» **ACTIVITY**:
Find the line containing "Reply to Том Сейтмухамбетовна's comment" in the material below, then please transcribe it and each line after it exactly, without the pictures.

» **AVAILABLE RECORDS**:
____

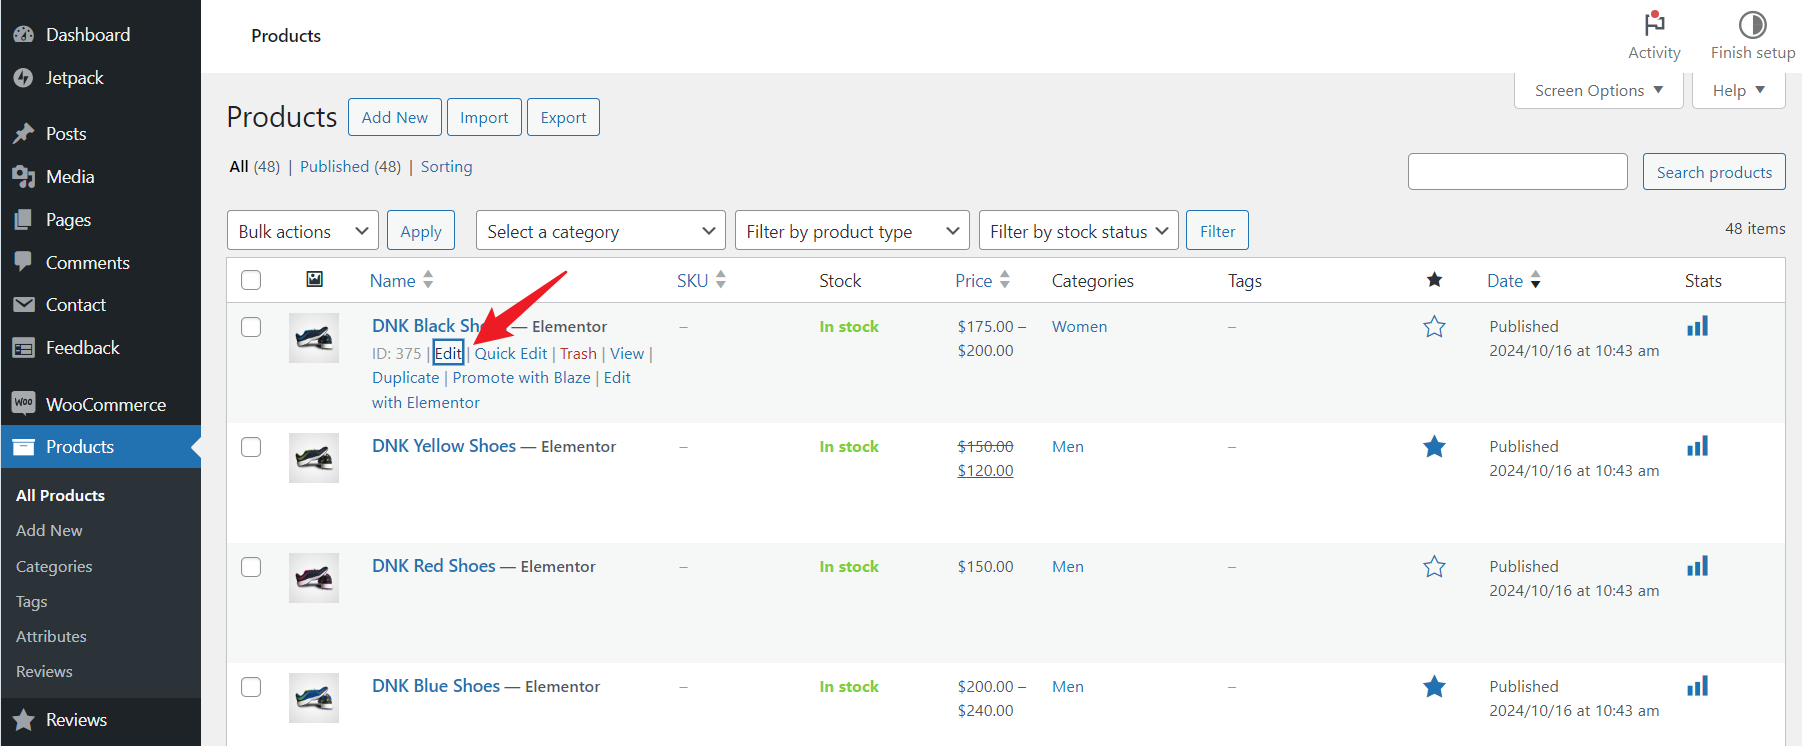The width and height of the screenshot is (1802, 746).
Task: Open WooCommerce in the sidebar menu
Action: [x=105, y=404]
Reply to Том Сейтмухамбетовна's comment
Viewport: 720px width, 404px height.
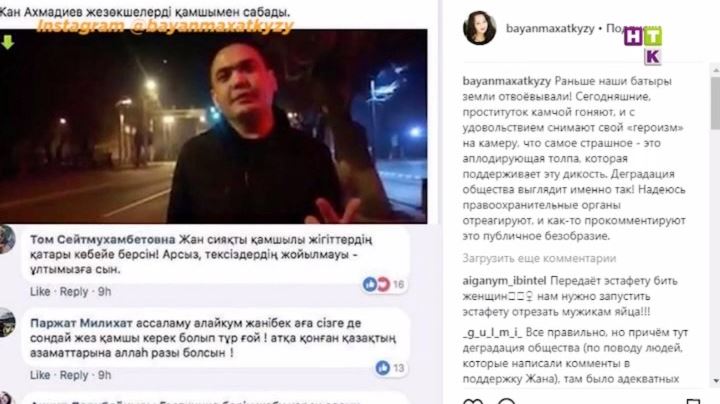[74, 292]
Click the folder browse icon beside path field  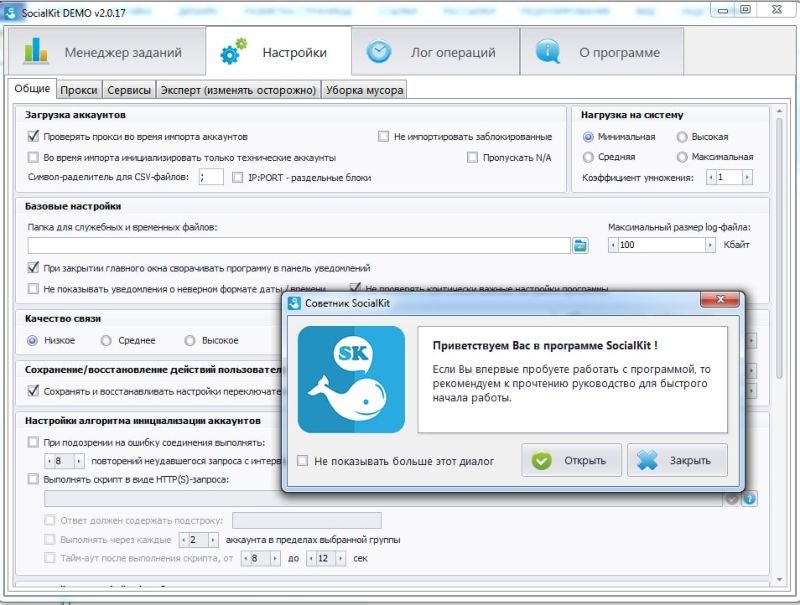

____

» **RESULT OF THE EXERCISE**:
Reply to Том Сейтмухамбетовна's comment
Viewport: 720px width, 404px height.
[74, 292]
Click the folder browse icon beside path field  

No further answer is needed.